IBM VEST Workshops
45 min
Last updated 10/14/2023

Federated Queries

Heads Up! Quiz material will be flagged like this!

Federated Queries

Unlike traditional database systems, Presto doesn’t have its own native database storage. Instead, Presto supports separation of compute and storage, with dozens of connectors that let Presto access data where it lives – which could be in relational databases, NoSQL databases, data warehouses, data lakes, data lakehouses, and more.

Although Presto supports a wide range of connectors, watsonx.data officially only supports a subset of them. This is because IBM wants to ensure quality, performance, and security of connectors before adding support (which may require updating connector source code to do this). More connectors will be added over time.

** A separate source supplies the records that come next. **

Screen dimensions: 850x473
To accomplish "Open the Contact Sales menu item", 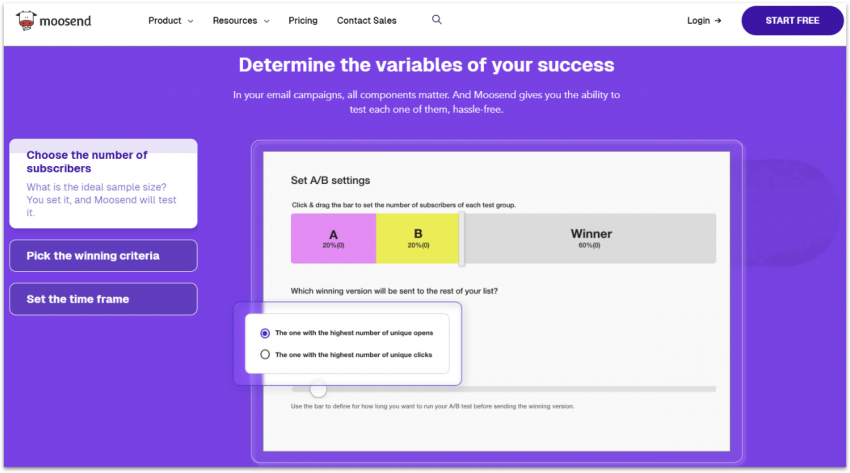I will pos(366,20).
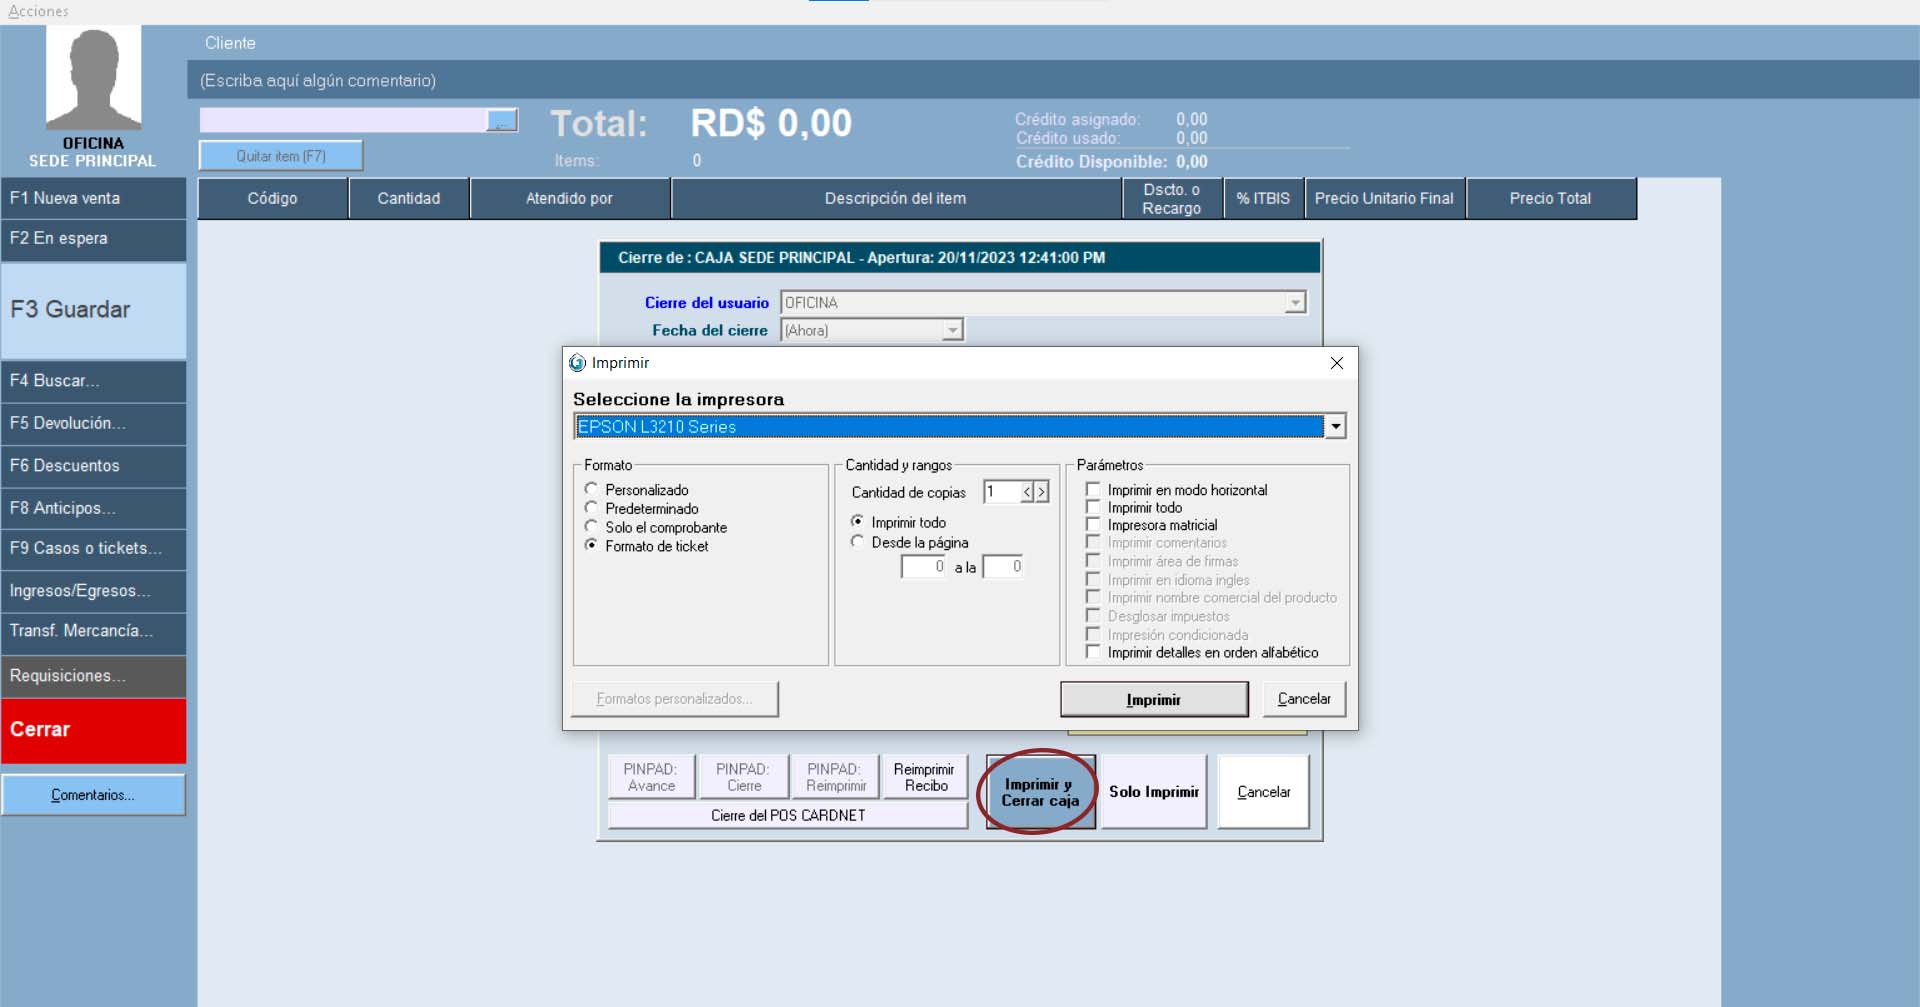Screen dimensions: 1920x1007
Task: Close the Imprimir dialog with X
Action: (x=1336, y=363)
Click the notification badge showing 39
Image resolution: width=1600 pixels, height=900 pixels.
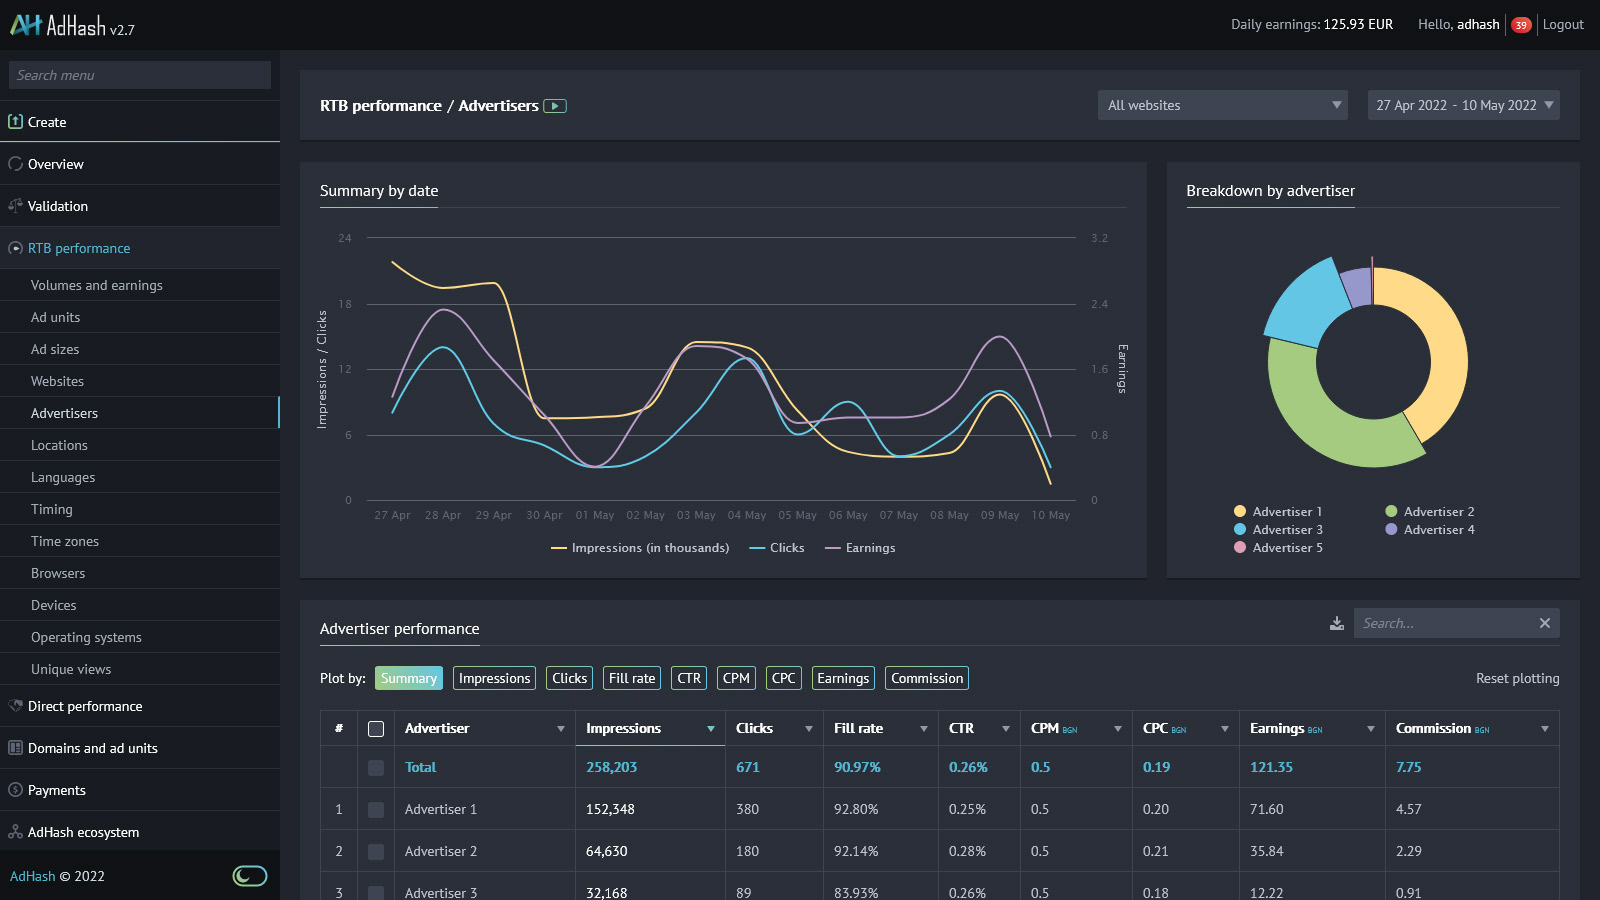[x=1521, y=25]
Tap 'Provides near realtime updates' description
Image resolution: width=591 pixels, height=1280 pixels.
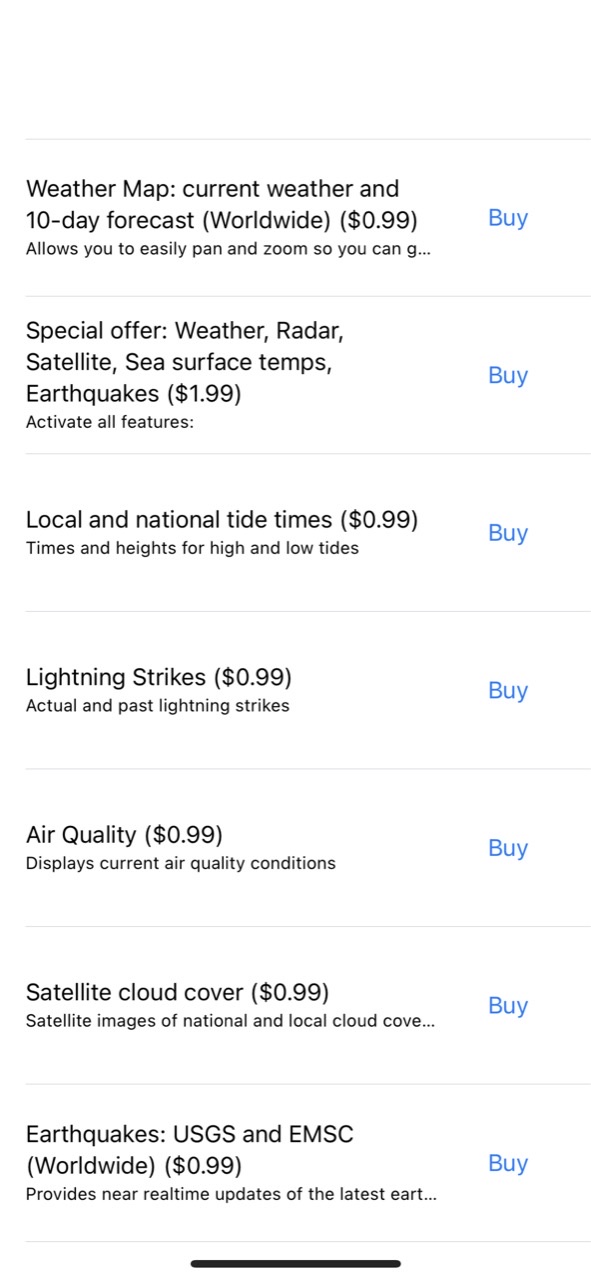coord(231,1194)
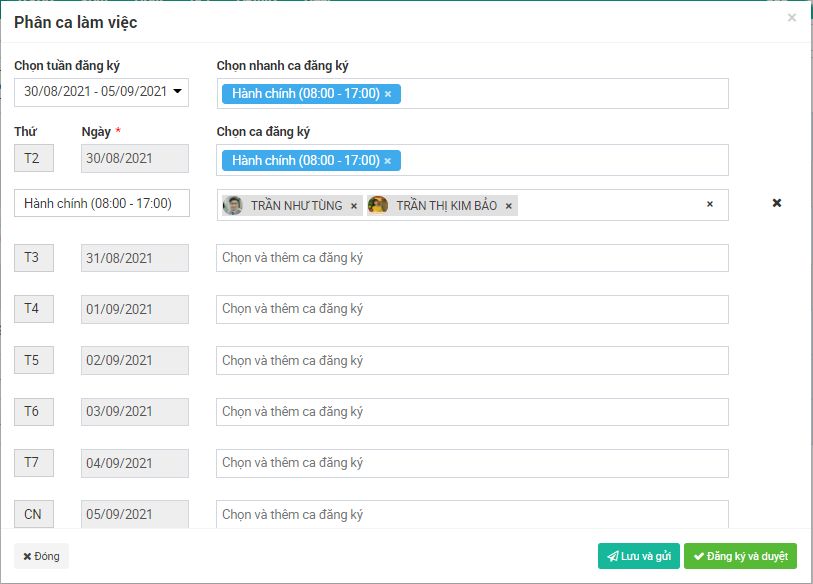
Task: Add a shift for Saturday 04/09/2021
Action: [472, 463]
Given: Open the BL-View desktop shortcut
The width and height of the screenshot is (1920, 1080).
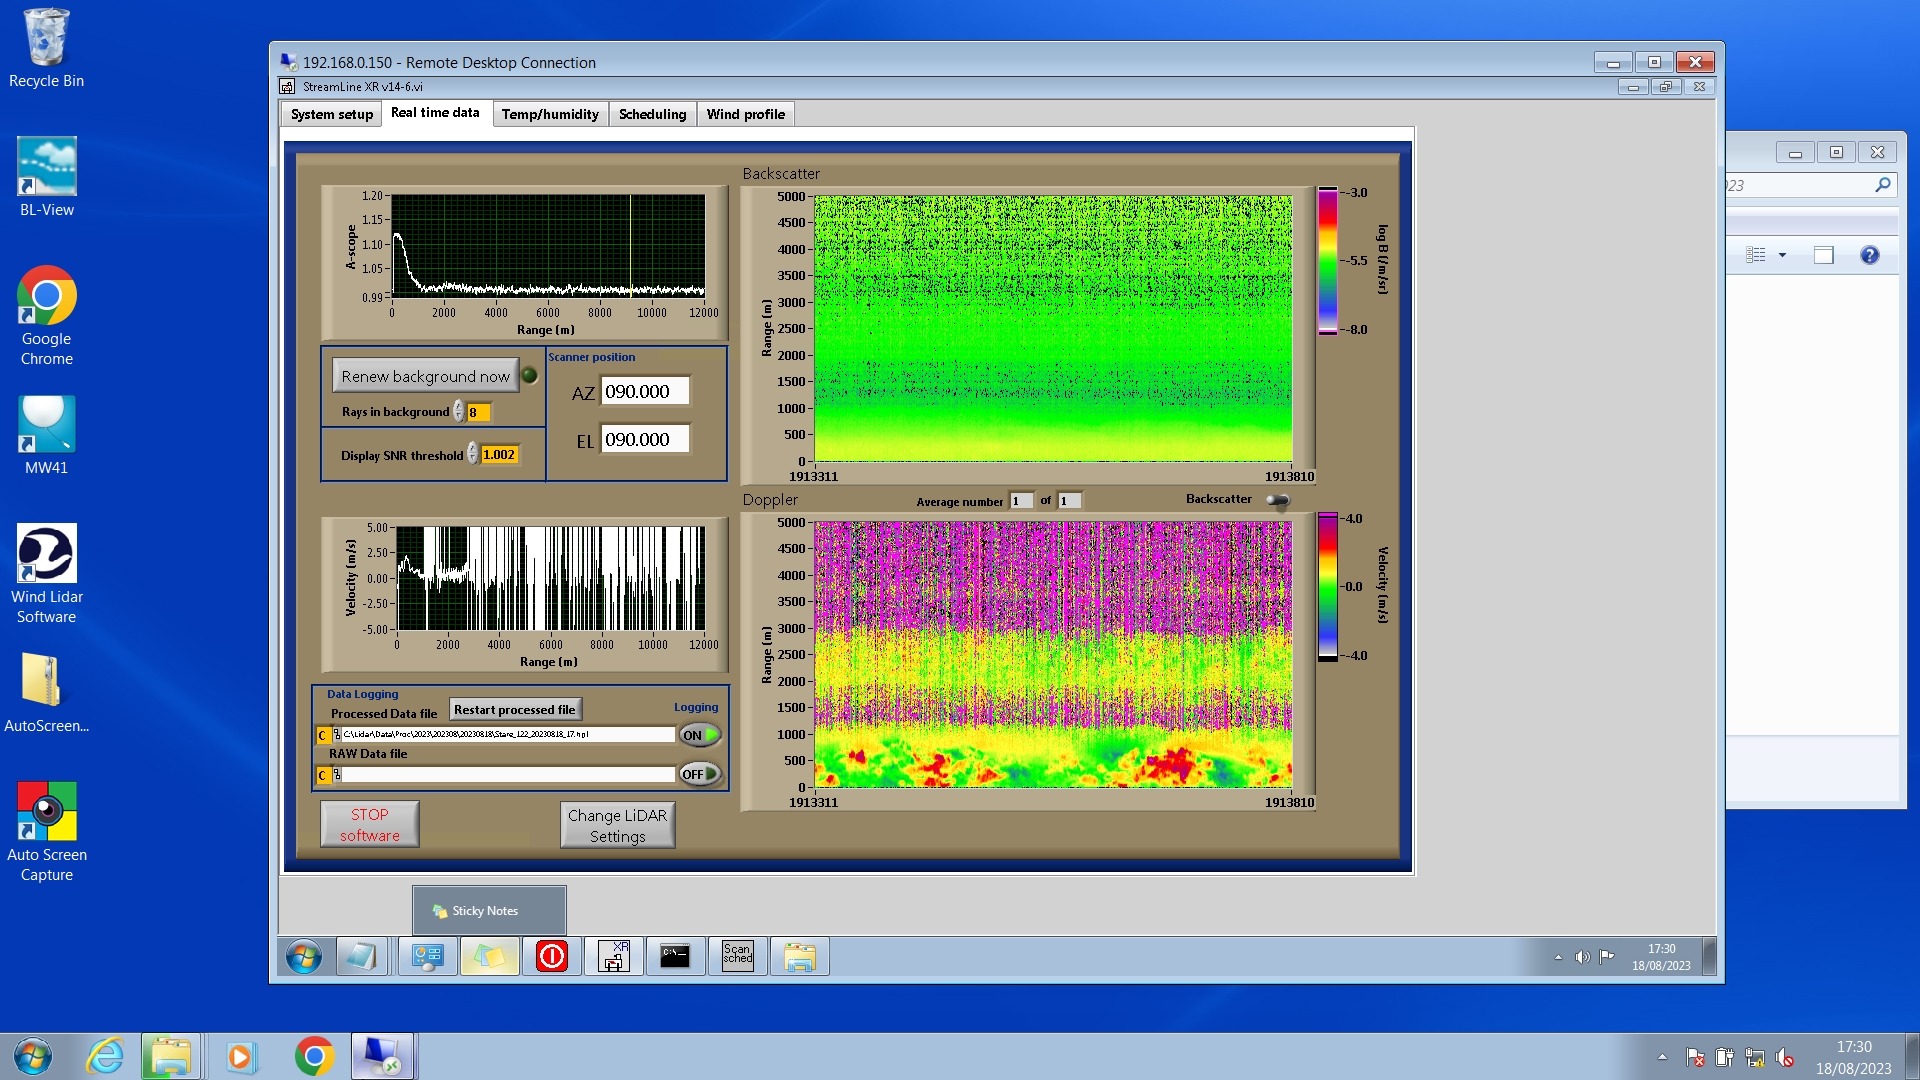Looking at the screenshot, I should coord(46,167).
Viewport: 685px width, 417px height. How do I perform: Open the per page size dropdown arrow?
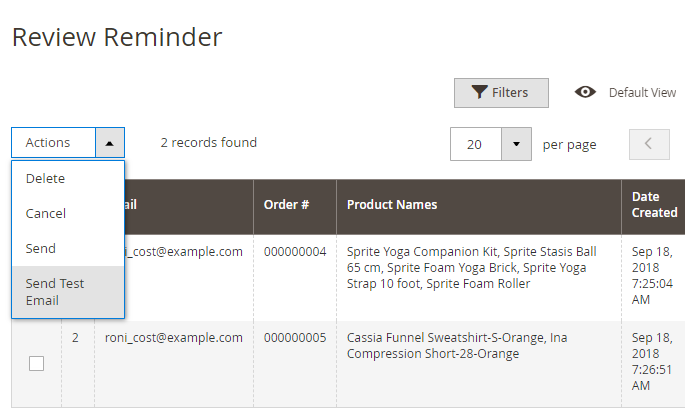pyautogui.click(x=516, y=144)
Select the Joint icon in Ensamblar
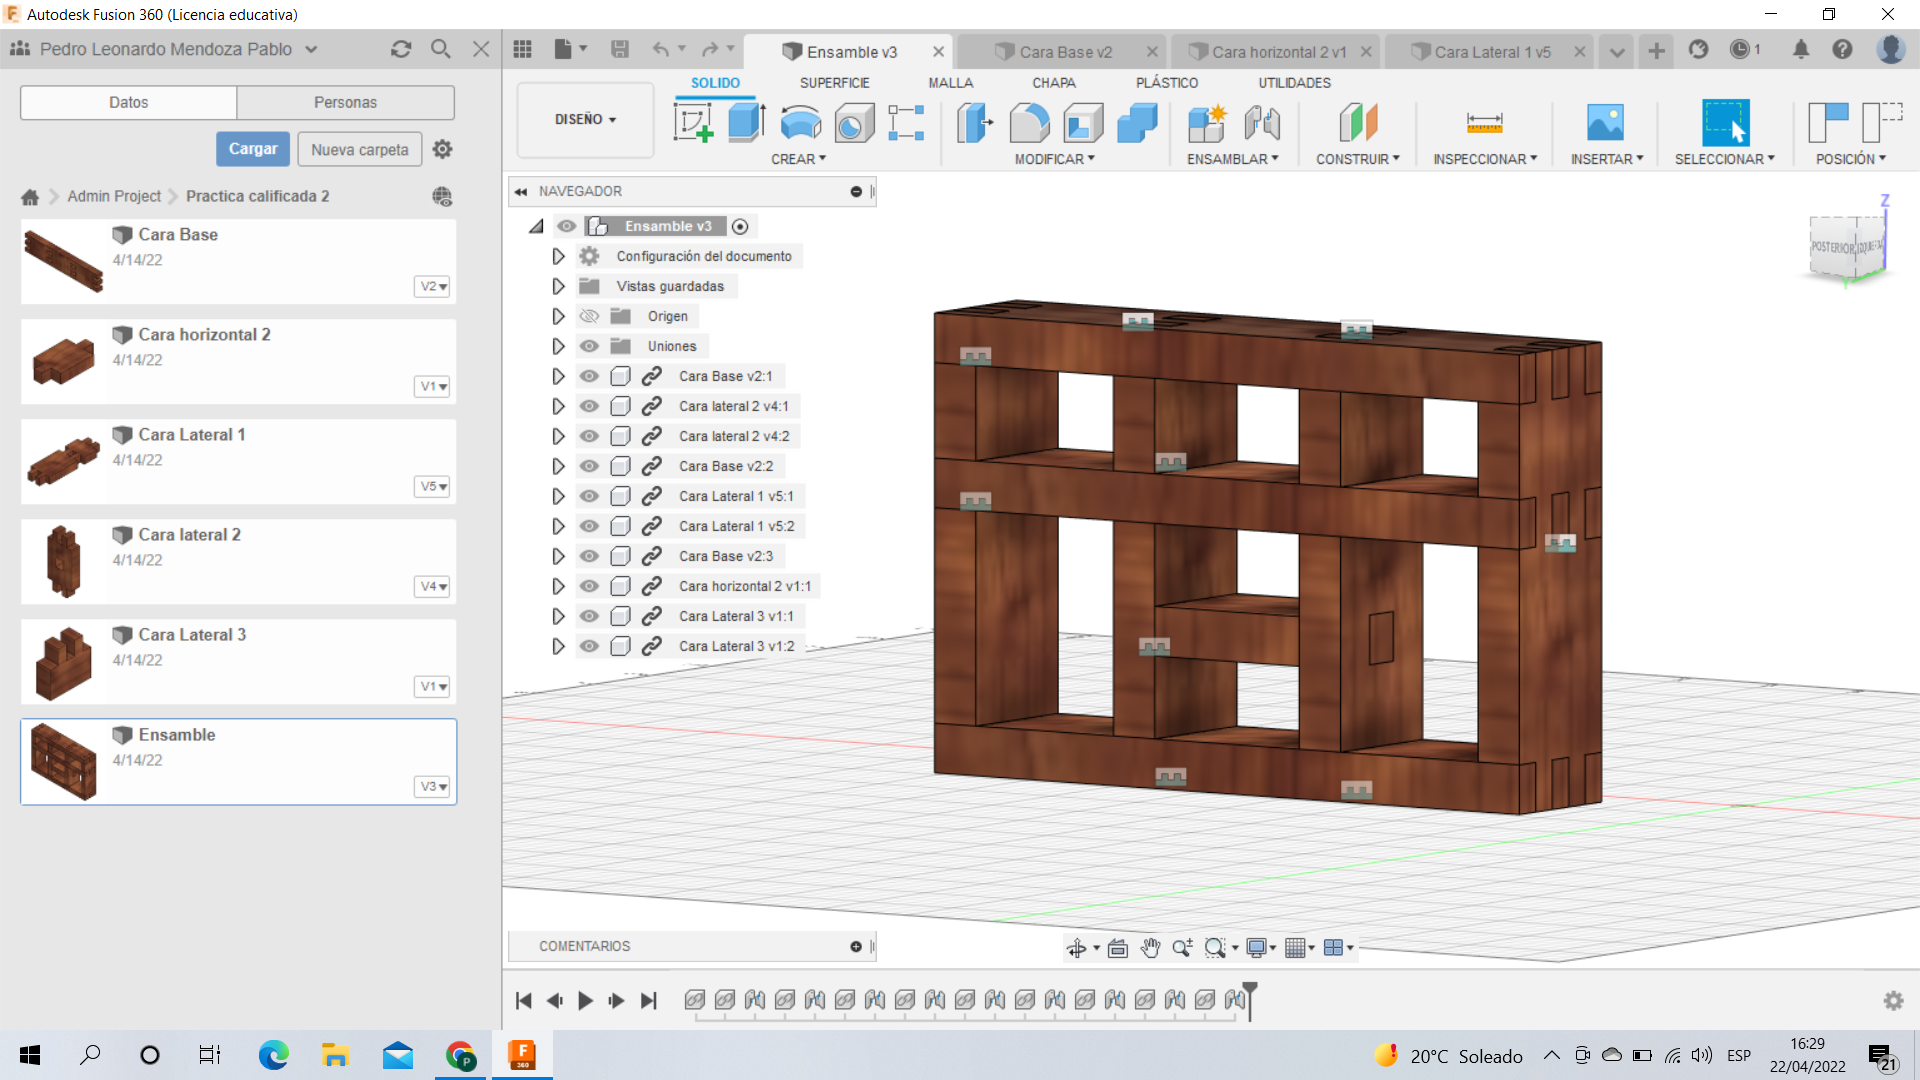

The most current list of connectors and the types of SQL statements supported can be found here. The list of supported connectors will grow over time.

In this section you will combine data from watsonx.data’s object storage with data in Db2 and PostgreSQL databases. To avoid you having to provision these databases yourself, they’ve been installed in the same VM as watsonx.data and are pre-populated with data.

Note: : The password of the embedded Db2 server expired in October 2023. Before proceeding with the instructions in this section, please open a terminal command window and run the following commands to fix the password issue.

ssh -p <port#> watsonx@<hostname>
bash

When prompted for the password, enter watsonx.data (you will not see the password as you type it).

sudo su -
bash
docker exec db2server chage -I -1 -m 0 -M 99999 -E -1 db2inst1
bash

With the password issue fixed, please continue with the steps below.

  1. Select the Infrastructure manager icon from the left-side menu.

  2. Click the Add component dropdown menu at the right-side of the screen. Select Add Database.

Quiz material: pay attention to the Add components menu

  1. In the Add database pop-up window, select/enter the following pieces of information in the 1. Database definition section:
  • Database type: IBM Db2
  • Database name: GOSALES
  • Display name: Db2DW
  • Hostname: 192.168.252.2
  • Port: 50000
  • Username: db2inst1
  • Password: db2inst1
  • SSL connection: Uncheck

When a new bucket or database is added to watsonx.data, a new catalog is created as well.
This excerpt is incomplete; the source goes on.